| AIM OF THE EXERCISE |
Please list each line below that contains the word "screenshot".

** start of DATA SUPPLIED **

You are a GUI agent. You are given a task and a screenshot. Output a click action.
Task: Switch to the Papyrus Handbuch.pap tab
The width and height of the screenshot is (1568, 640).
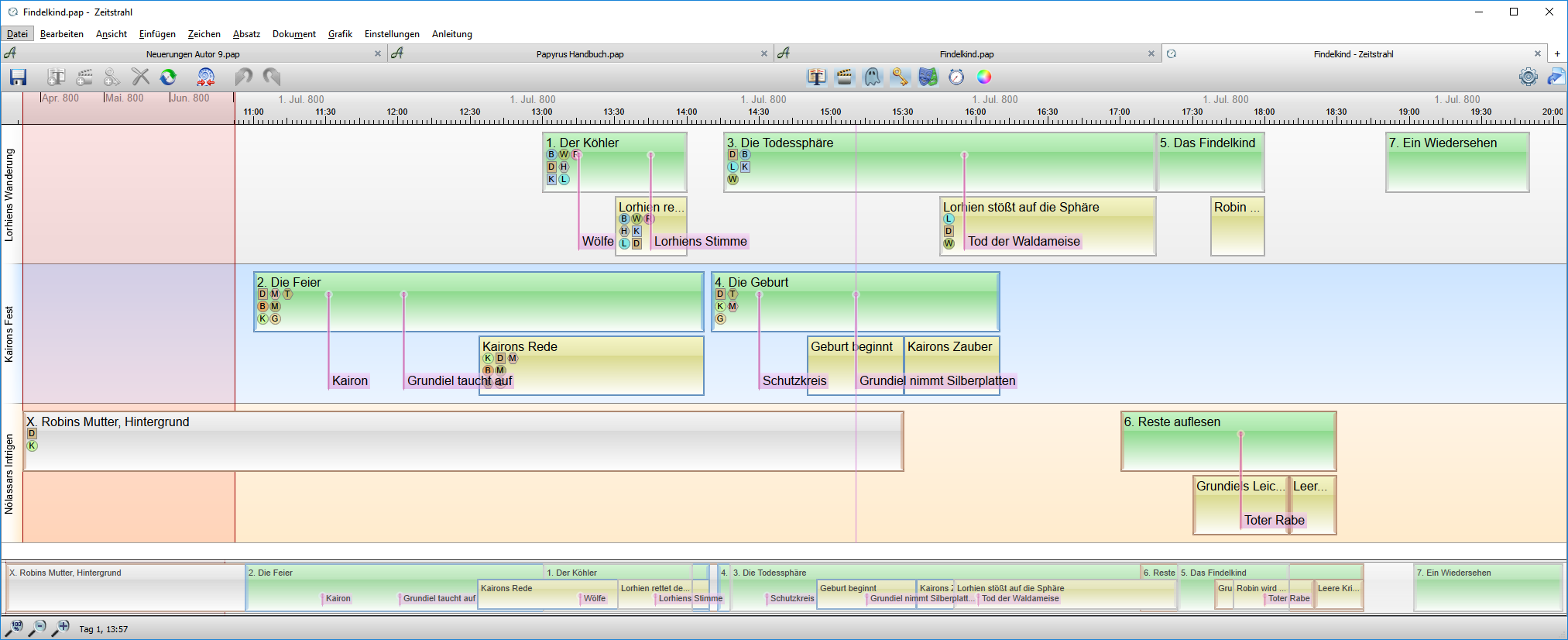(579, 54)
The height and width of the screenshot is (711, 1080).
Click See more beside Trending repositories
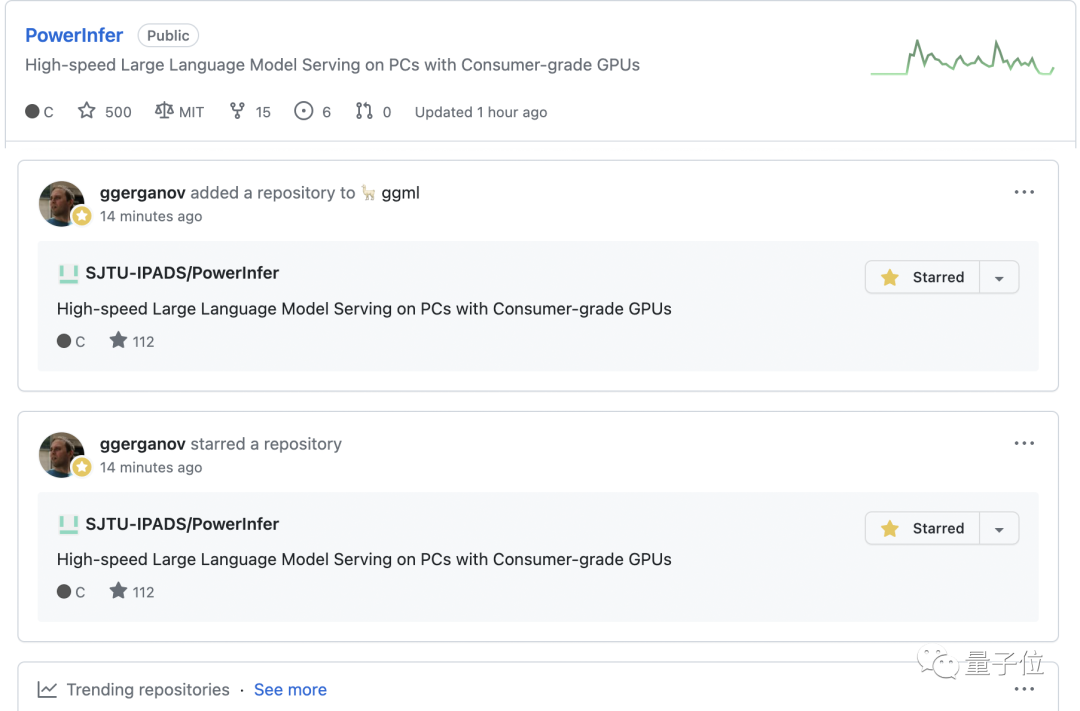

** end of DATA SUPPLIED **

| ANSWER TO THE EXERCISE |
You are a GUI agent. You are given a task and a screenshot. Output a click action.
The width and height of the screenshot is (1568, 640).
The height and width of the screenshot is (711, 1080).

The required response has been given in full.